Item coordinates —
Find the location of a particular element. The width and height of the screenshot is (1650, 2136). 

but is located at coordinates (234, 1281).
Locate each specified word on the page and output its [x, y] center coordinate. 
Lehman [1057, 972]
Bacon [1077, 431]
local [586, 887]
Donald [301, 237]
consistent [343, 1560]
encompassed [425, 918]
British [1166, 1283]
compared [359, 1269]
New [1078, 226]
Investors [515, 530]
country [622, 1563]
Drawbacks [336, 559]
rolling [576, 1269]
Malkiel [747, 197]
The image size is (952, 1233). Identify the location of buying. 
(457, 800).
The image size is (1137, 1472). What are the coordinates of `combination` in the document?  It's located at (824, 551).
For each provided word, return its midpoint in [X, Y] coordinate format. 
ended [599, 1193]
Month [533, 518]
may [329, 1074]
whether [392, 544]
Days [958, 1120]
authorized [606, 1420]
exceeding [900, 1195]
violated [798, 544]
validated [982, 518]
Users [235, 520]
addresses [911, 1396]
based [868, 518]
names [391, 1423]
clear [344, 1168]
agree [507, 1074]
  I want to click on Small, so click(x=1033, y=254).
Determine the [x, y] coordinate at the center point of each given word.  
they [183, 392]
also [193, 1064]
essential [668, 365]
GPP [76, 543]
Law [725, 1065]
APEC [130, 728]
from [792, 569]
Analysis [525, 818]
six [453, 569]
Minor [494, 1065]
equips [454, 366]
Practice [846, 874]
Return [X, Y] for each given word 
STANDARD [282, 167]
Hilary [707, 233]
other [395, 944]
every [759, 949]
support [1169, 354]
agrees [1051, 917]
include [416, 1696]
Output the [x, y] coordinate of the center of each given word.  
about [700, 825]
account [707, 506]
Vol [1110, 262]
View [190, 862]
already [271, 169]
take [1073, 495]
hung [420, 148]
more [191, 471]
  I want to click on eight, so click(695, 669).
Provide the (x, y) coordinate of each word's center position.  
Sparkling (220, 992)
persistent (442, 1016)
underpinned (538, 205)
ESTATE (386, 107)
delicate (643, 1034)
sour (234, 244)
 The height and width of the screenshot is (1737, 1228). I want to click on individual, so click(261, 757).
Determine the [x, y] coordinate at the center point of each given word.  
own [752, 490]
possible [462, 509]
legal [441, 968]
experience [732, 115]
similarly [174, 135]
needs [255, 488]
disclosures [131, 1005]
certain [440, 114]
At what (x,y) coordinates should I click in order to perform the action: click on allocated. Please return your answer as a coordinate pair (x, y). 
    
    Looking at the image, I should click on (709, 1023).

WRITTEN REQUEST —
Will you repeat every one of the items above, line for line and without any change?

ANSWER IN FULL —
Find the location of a particular element. The width and height of the screenshot is (1650, 2136). 

but is located at coordinates (234, 1281).
Locate each specified word on the page and output its [x, y] center coordinate. 
Lehman [1057, 972]
Bacon [1077, 431]
local [586, 887]
Donald [301, 237]
consistent [343, 1560]
encompassed [425, 918]
British [1166, 1283]
compared [359, 1269]
New [1078, 226]
Investors [515, 530]
country [622, 1563]
Drawbacks [336, 559]
rolling [576, 1269]
Malkiel [747, 197]
The image size is (952, 1233). Identify the location of buying. 
(457, 800).
The image size is (1137, 1472). What are the coordinates of `combination` in the document?  It's located at (824, 551).
For each provided word, return its midpoint in [X, Y] coordinate format. 
ended [599, 1193]
Month [533, 518]
may [329, 1074]
whether [392, 544]
Days [958, 1120]
authorized [606, 1420]
exceeding [900, 1195]
violated [798, 544]
validated [982, 518]
Users [235, 520]
addresses [911, 1396]
based [868, 518]
names [391, 1423]
clear [344, 1168]
agree [507, 1074]
  I want to click on Small, so click(x=1033, y=254).
Determine the [x, y] coordinate at the center point of each given word.  
they [183, 392]
also [193, 1064]
essential [668, 365]
GPP [76, 543]
Law [725, 1065]
APEC [130, 728]
from [792, 569]
Analysis [525, 818]
six [453, 569]
Minor [494, 1065]
equips [454, 366]
Practice [846, 874]
Return [X, Y] for each given word 
STANDARD [282, 167]
Hilary [707, 233]
other [395, 944]
every [759, 949]
support [1169, 354]
agrees [1051, 917]
include [416, 1696]
Output the [x, y] coordinate of the center of each given word.  
about [700, 825]
account [707, 506]
Vol [1110, 262]
View [190, 862]
already [271, 169]
take [1073, 495]
hung [420, 148]
more [191, 471]
  I want to click on eight, so click(695, 669).
Provide the (x, y) coordinate of each word's center position.  
Sparkling (220, 992)
persistent (442, 1016)
underpinned (538, 205)
ESTATE (386, 107)
delicate (643, 1034)
sour (234, 244)
 The height and width of the screenshot is (1737, 1228). I want to click on individual, so click(261, 757).
Determine the [x, y] coordinate at the center point of each given word.  
own [752, 490]
possible [462, 509]
legal [441, 968]
experience [732, 115]
similarly [174, 135]
needs [255, 488]
disclosures [131, 1005]
certain [440, 114]
At what (x,y) coordinates should I click in order to perform the action: click on allocated. Please return your answer as a coordinate pair (x, y). 
    
    Looking at the image, I should click on (709, 1023).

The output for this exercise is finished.